Likely Author Of Shocking Ron Paul Letters Exposed

Likely Author Of Shocking Ron Paul Letters Exposed

Since my article "Angry White Man" was posted on our website last Tuesday, many have asked who the author of Ron Paul's newsletters could have been. Published since at least the late 1970s--and at their most incendiary from 1987 to 1996--these newsletters have at times been filled with conspiratorial warnings about the Trilateral Commission and Bilderberg Group, animus towards black and gay people, and sympathy for right-wing, anti-government militia movements. Many libertarian bloggers have intimated or concluded that the man chiefly responsible for this content was Llewellyn H. Rockwell, Jr., Paul's former congressional chief of staff and the founder of the Ludwig von Mises Institute in Auburn, Alabama. John Robbins, who succeeded Rockwell as Paul's chief of staff, released an "Open Letter to Lew Rockwell" on the Internet last week. "This week, for the third time, the puerile, racist, and completely un-Pauline comments that all informed people say you have caused to appear in Ron's newsletters over the course of several years have become an issue in his campaign," Robbins wrote. "Your callous disregard for both Ron and his millions of supporters is unconscionable." Rockwell, however, in an interview conducted before "Angry White Man" was published, denied that he had any role in writing the newsletters.
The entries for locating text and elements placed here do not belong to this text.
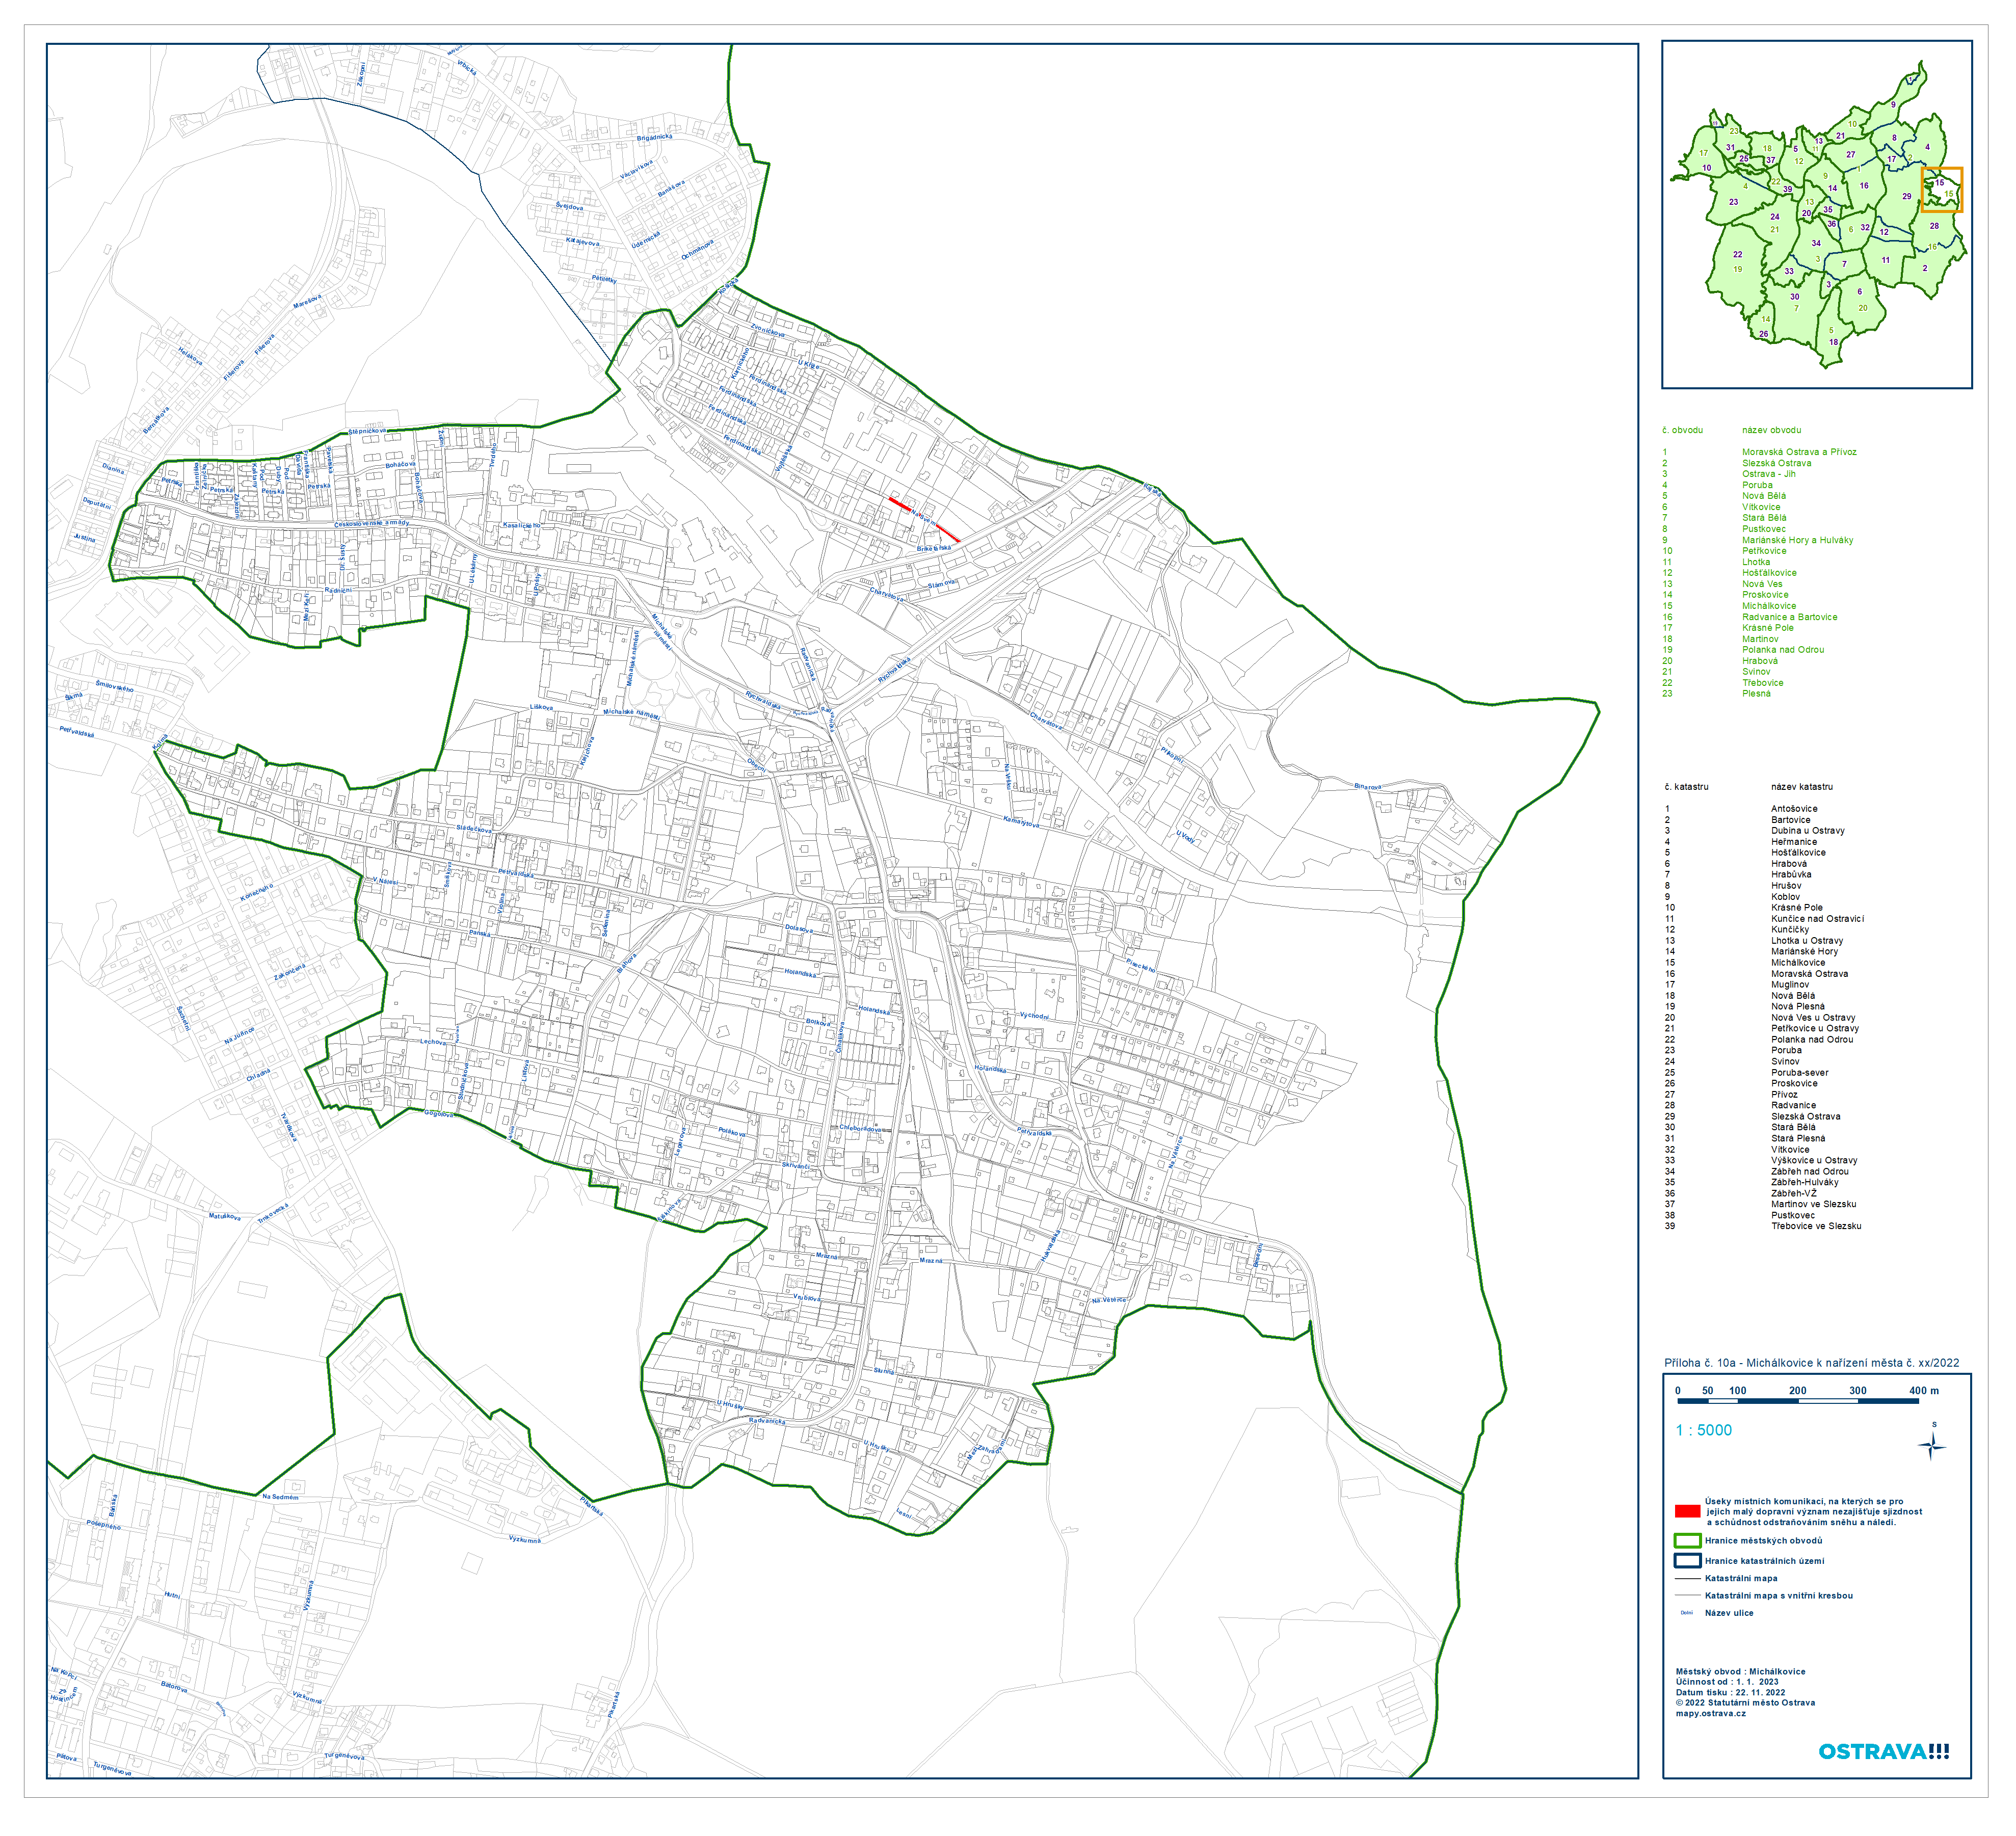
Task: Click the dark blue cadastral boundary legend symbol
Action: tap(1687, 1561)
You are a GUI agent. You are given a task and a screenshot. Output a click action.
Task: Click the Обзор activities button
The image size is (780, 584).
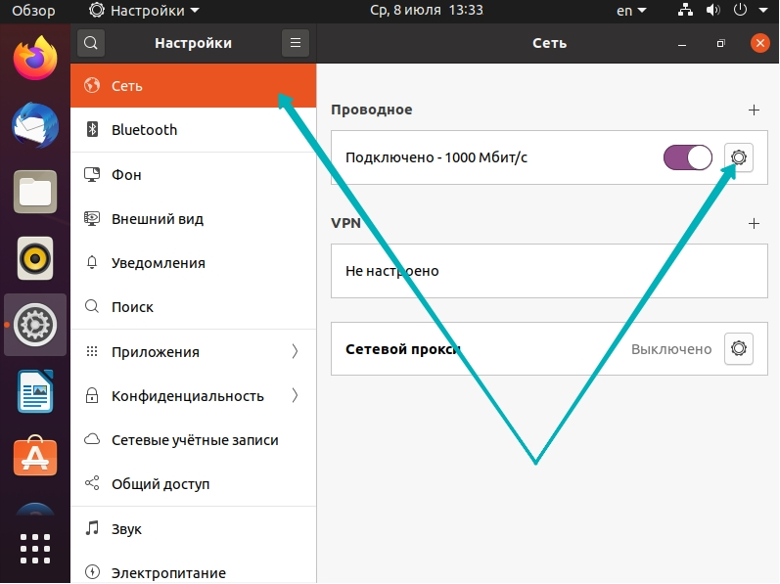pyautogui.click(x=33, y=10)
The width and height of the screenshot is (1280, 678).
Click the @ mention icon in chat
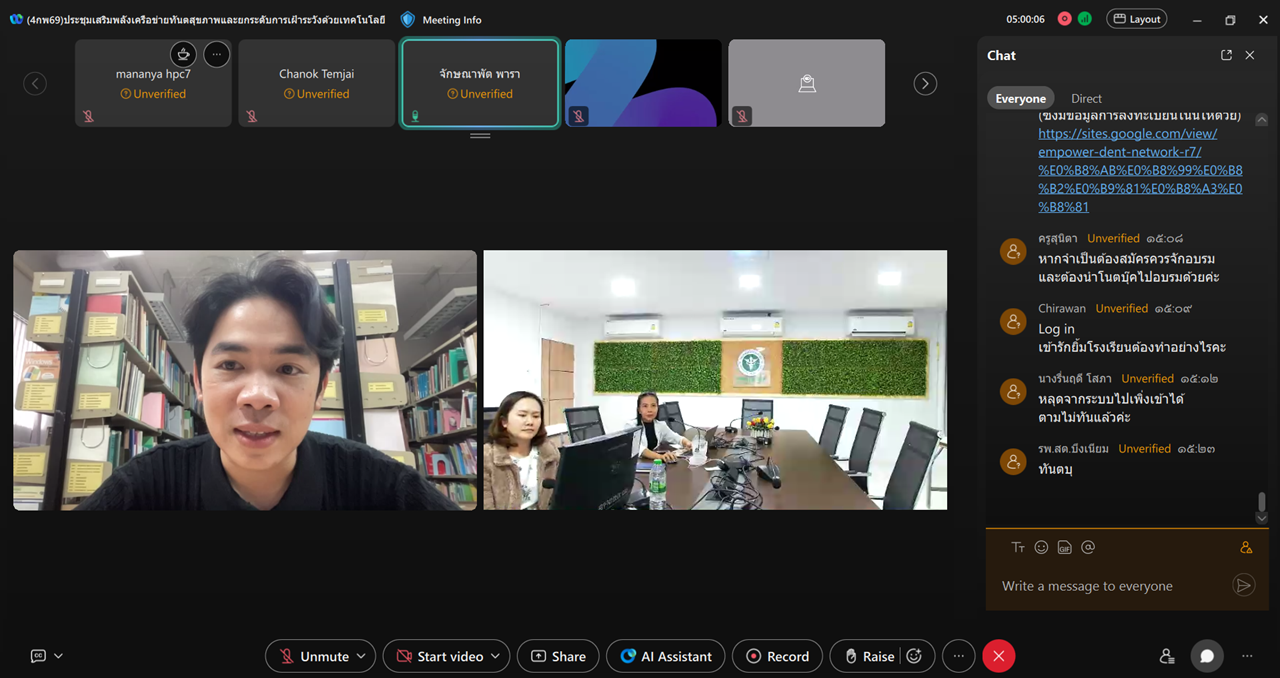1088,547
Hours after my article appeared on the TNR website, the Paul campaign released a statement. "The quotations in The New Republic article are not mine and do not represent what I believe or have ever believed," Paul said. "I have never uttered such words and denounce such small-minded thoughts." Moreover, he insisted that he didn't even know who wrote those words. On Thursday, two days after the statement appeared, Paul campaignspokesman Jesse Benton reiterated Paul's denial to CNN's Brian Todd. When Todd asked if Paul would attempt to find out who could have written the newsletters, Benton replied, "No, what's the point?"